> _Short task_:
Please copy every line of the material below word for word, leaving out the pictures.
####
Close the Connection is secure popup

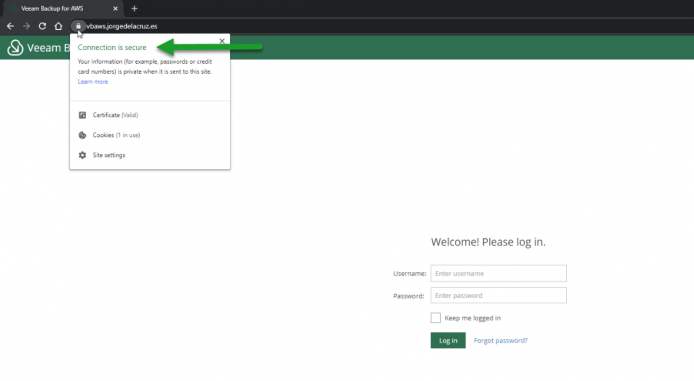pos(222,41)
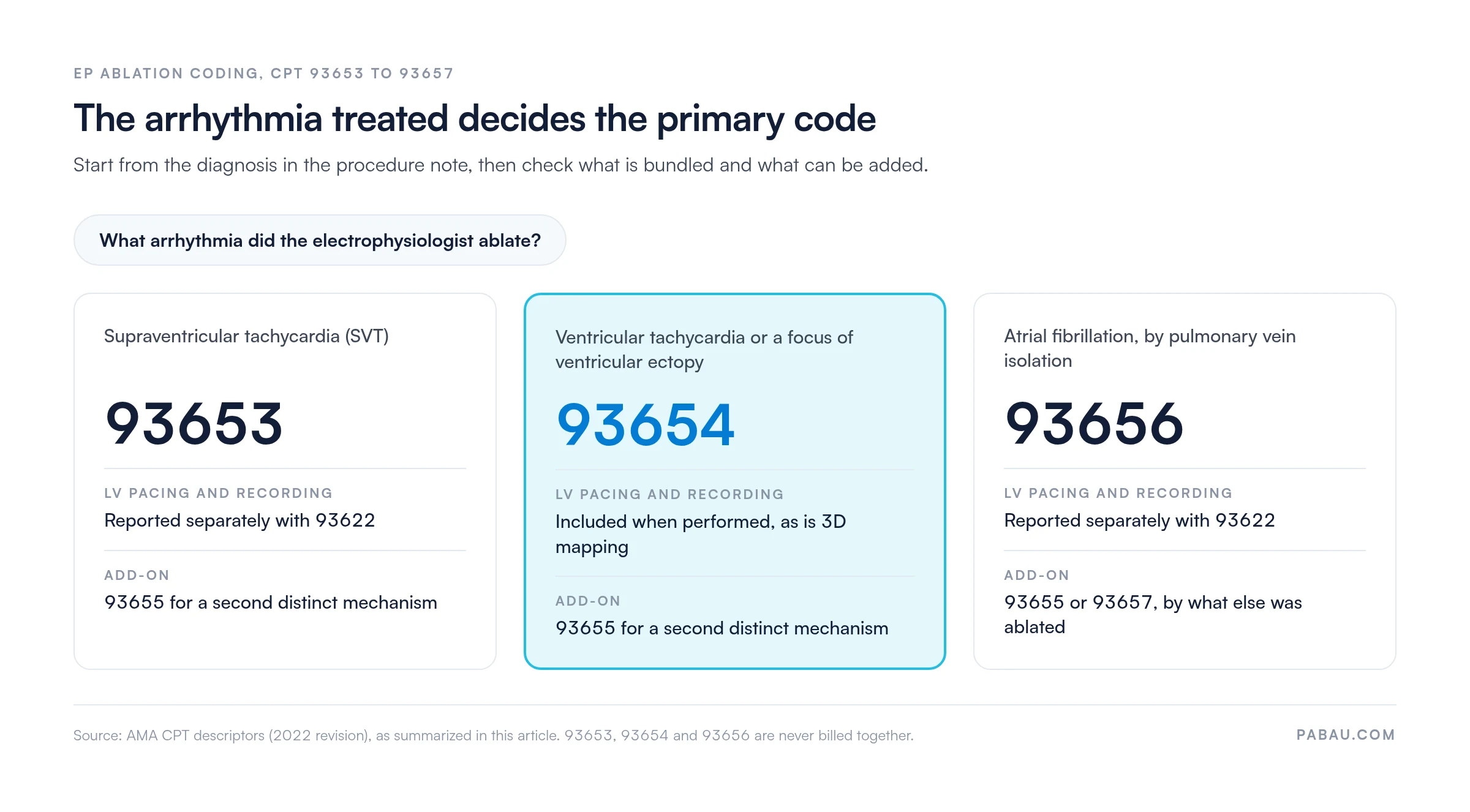Click 'Reported separately with 93622' in atrial fibrillation card
The height and width of the screenshot is (812, 1470).
1139,521
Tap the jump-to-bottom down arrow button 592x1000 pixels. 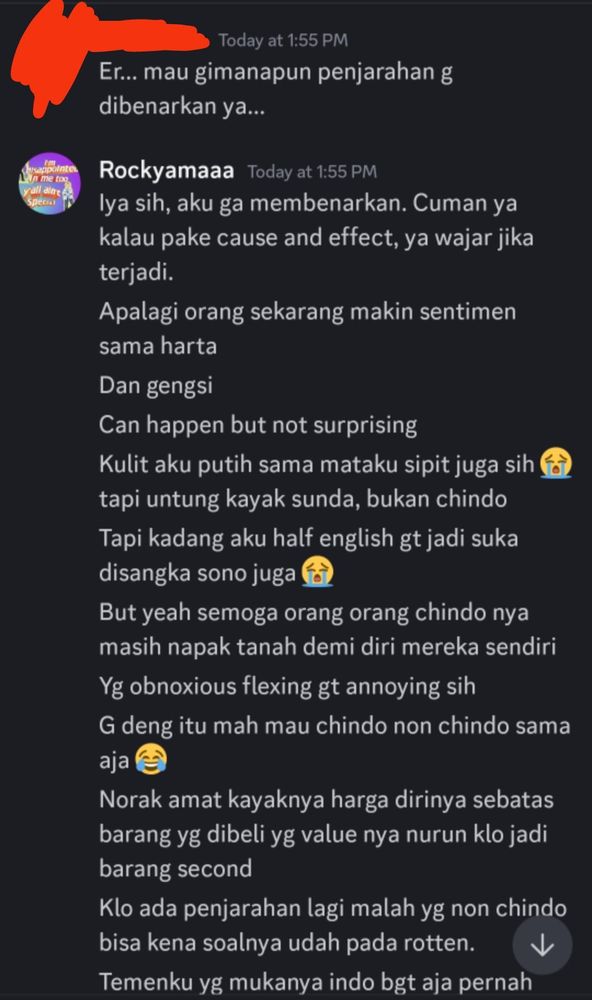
####
> _Solution to this problem_:
Close the Connection is secure popup

pos(222,41)
Click 'Reported separately with 93622' in atrial fibrillation card
The height and width of the screenshot is (812, 1470).
1139,521
Tap the jump-to-bottom down arrow button 592x1000 pixels. 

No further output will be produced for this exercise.